In 1984, after a short period at Uruguay's Nacional, Oliveira returned to Atlético. He subsequently represented Desportiva Ferroviária and América Mineiro, retiring with the latter in 1985.

International
Oliveira represented Brazil at under-23 level during the 1975 Pan American Games. He was included in Osvaldo Brandão's list ahead of the 1975 Copa América, and made his debut for the full side on 30 July by starting in a 4–0 home routing of Venezuela.

Managerial career
After a period as a sports commentator on Rede Minas, Oliveira began his coaching career at first club Atletico's youth setup. In December 2007, he was named CRB manager.

In May 2008, Oliveira – who was acting as an assistant – was appointed interim manager of Atlético, replacing Geninho. After the arrival of Alexandre Gallo he returned to his previous duties, but as the latter was dismissed in July, he was appointed manager; he avoided relegation with the club, but was still released in December.

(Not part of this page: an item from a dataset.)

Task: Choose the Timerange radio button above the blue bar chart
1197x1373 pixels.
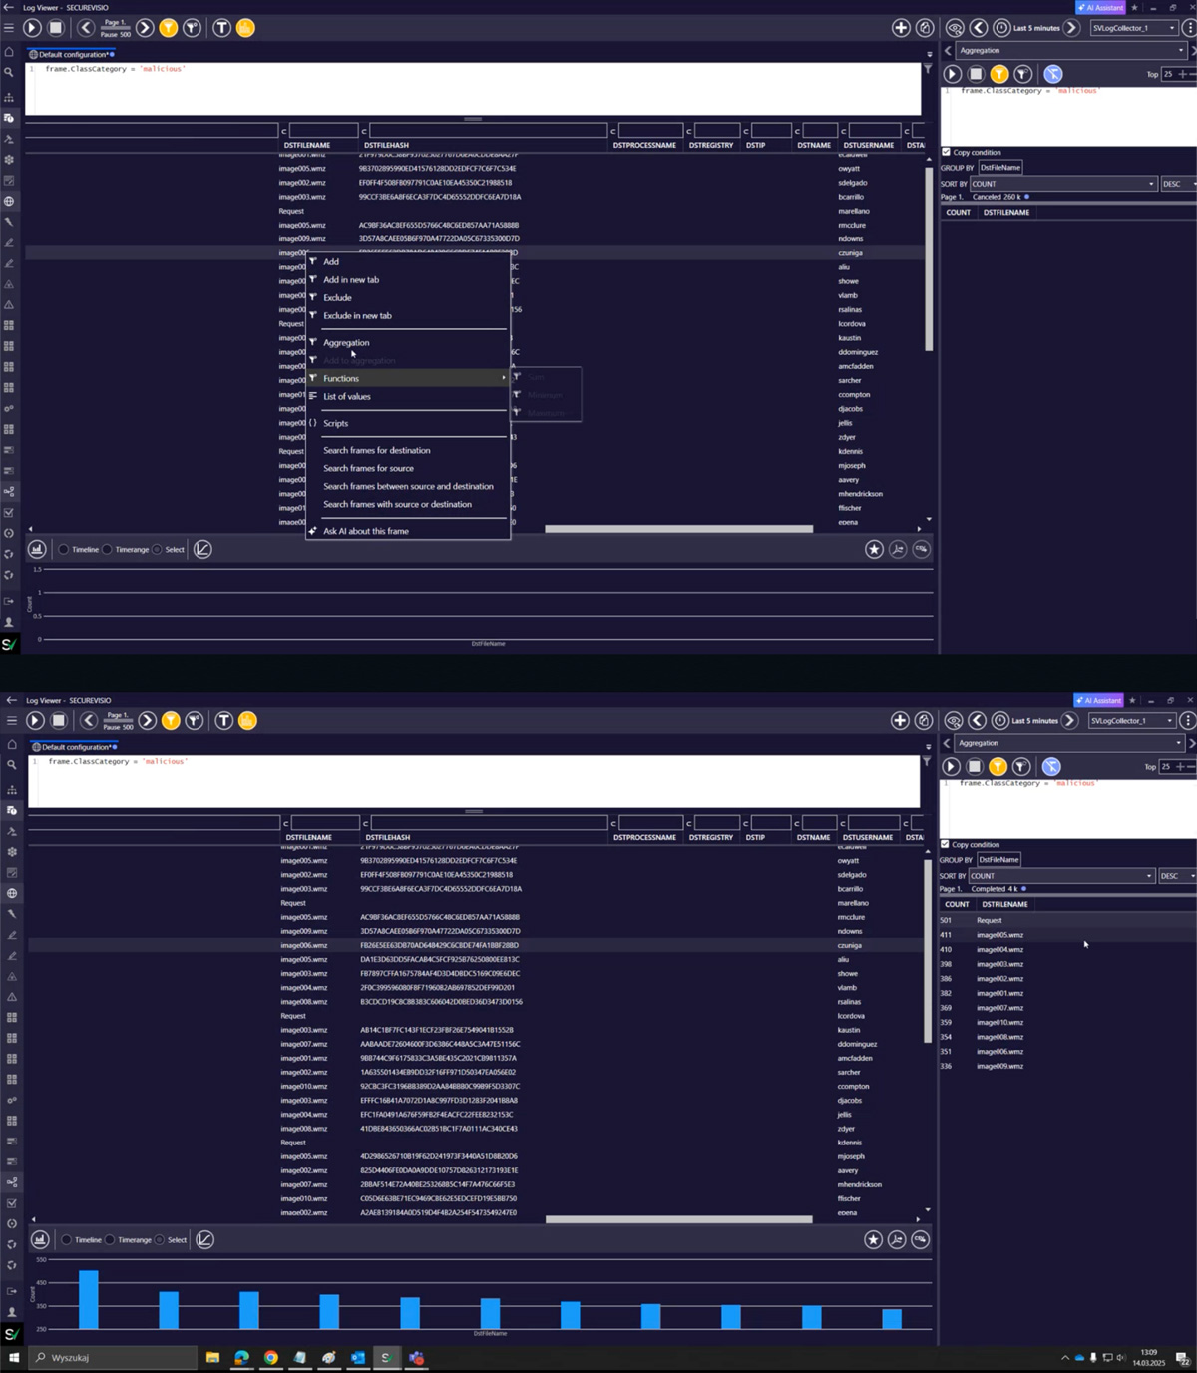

On 8 December 2009, after a spell at Ipatinga, Oliveira was appointed manager of Paraná. He was dismissed the following 3 October after a 6–1 loss to Portuguesa, and took over Coritiba on 18 November.

In his first year at Coxa, Oliveira reached the finals of the Copa do Brasil, lost to Vasco da Gama. He was sacked on 6 September 2012, after a poor run of form.

On 12 September 2012, Oliveira was named at the helm of Vasco, but was fired only two months later. On 3 December he was appointed Cruzeiro manager, and managed to win two consecutive Campeonato Brasileiro Série A titles.

On 2 June 2015, Oliveira was relieved from his duties, after being knocked out of the year's Copa Libertadores. Thirteen days later, he was named manager of Palmeiras, and won the 2015 Copa do Brasil.

Sacked on 10 March 2016, Oliveira returned to Atlético on 20 May. He managed to reach the finals of the 2016 Copa do Brasil, but after a defeat to eventual champions Grêmio in the first leg, he was fired.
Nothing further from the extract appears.